Periodic Reporting for period 2 - RACe (The impact of climate change on the uptake of arsenic into rice)
Période du rapport: 2018-03-30 au 2019-03-29
The main results of the project were:
- The availability of arsenic in the soil increased due to future climatic conditions.
- Iron(III) and arsenate(V) reducing microbial communities are responsible for shifts in arsenic mobility in the soil.
- M206 grain yields decrease by 42% due to combined climate and soil arsenic stress compared to yields at today’s climate and arsenic soil concentrations.
- Future climatic conditions cause a nearly twofold increase of grain inorganic arsenic concentrations compared to today's climatic conditions.
- Soil arsenic is the stronger determinant of rice yield compared to climatic condition.
- A shift to future climatic conditions adversely affect grain arsenic levels even at low soil arsenic concentrations.
- Temperature increases soil arsenic bioavailability, elevated CO2 as well, though combined they increase arsenic bioavailability in between.
- Temperature decreases grain yields, elevated CO2 increases grain yield, jointly they decrease grain yield.
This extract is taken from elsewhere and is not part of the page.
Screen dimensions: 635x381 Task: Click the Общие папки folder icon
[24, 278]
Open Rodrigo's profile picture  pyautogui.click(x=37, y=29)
Part of the data was published (Muehe et al., Rice production threatened by coupled stresses of climate and soil arsenic, Nature Communications, 2019) and more manuscripts are in preparation. The data was also presented at several conferences, and invited scientific and general audience talks.
Furthermore, the current data presented two intriguing observations that led us to start two originally not planned projects. First, when tracking the dynamics of arsenic in the pore water, it was imminent that the first eight weeks of plant growth are important for later arsenic impacts on yield and quality. Thus, we constructed rhizobox experiments to better understand and spatially resolve what happens geochemically and microbially in the rhizospheres of rice plants exposed to different climates and arsenic conditions. This work has shown interesting results, indicating that the mineralogy of formed iron plaque around rice roots and the type of arsenic that is retain differs under different climatic conditions. We are currently writing up these results for publication.
Second, we observed differences in greenhouse gas emissions due to the presence of arsenic in the soil under different climatic conditions. Also here, we are currently preparing manuscripts.